The topic of the third chapter has been the contrastive analysis of idioms in English
and in German. The similarities and differences between the two languages have been
identified. A similarity has been noted in the same classification of idioms in English and
48
German as frozen, such as: to kick the bucket (to die) in English and mit allen Wassern
gewaschen sein (to be up to every trick); and flexible which permit changes in the
structure, for example: adjectival modification in English (unexpectedly bite the dust) and
in German (die finanzielle Suppe auslöffeln), passivization in English (pull the strings)
and German (den Rahmen von etw. sprengen), topicalization (to find skeletons in sb.’s
closet) in English and auf den Arm nehmen in German.
The differences between the idiomatic expressions in the two Germanic languages
have been also identified consisting in morphological anomalies only in the archaic form
of German idioms (mit allen Wassern gewaschen sein).
Both German and English idioms have semantic properties which can be interpreted as:
transparent to talk behind someone’s back in English and jemandem reißt der
Geduldsfaden in German, semi-transparent throw in the towel in English and die Flinte
ins Korn werfen in German, opaque jump down someone´s throat and in German in die
Luft gehen.
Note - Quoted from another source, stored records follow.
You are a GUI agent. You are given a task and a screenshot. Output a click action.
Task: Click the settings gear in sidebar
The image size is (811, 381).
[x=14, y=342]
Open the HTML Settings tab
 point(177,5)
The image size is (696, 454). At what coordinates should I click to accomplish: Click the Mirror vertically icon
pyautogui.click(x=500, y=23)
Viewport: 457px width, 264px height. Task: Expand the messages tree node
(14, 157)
We dealt also with the equivalence of international idioms in English to
weep/shed crocodile tears and in German Krokodilstranen weinen/vergiesen but we also
compared the number of idioms which are classified on themes like: luck (knock on
wood/höllisches Glück haben), beginnings (take a new turn/ein neues Kapitel
auschlagen), happiness (cheer someone up/im Traumland leben), love (love at first
sight/für jdn. schwärmen) and anger (tear one's hair/die Nerven verlieren) and observed
that English idioms have a higher number of idioms based on themes than German
idiomatic expressions.
The last chapter consists of a study investigating how practising and learning idioms
in English and German by the Romanian students for a longer period of time can have a
real result in understanding and memorizing them.
The study consisted of two tests in English and German idioms, given to first and last
year undergraduates, both tests including an identification and a multiple-choice
assignment.
After calculating and analyzing the results of each assignment taken by the two
targeted groups, we can observe that the identification type of exercises in English (46%)
scored a higher per cent than the one in German (36%) with first year students. As for the
multiple choice exercises, students scored again better results in English (33%) than in
German (26%).
49
As for the third year students, both the identification (64%) and the multiple-choice
exercises (74%) in German had slightly higher percentages than in English, 54%
respectively 67%. Whereas first year students had better results in English than in
German, third year students managed to gain better scores in German.
This result has been possible due to the fact that more courses on idioms have been
available for third year students. Among these courses, we can mention English and
German Practical Courses, Optional Courses and the Undergraduated Training Period.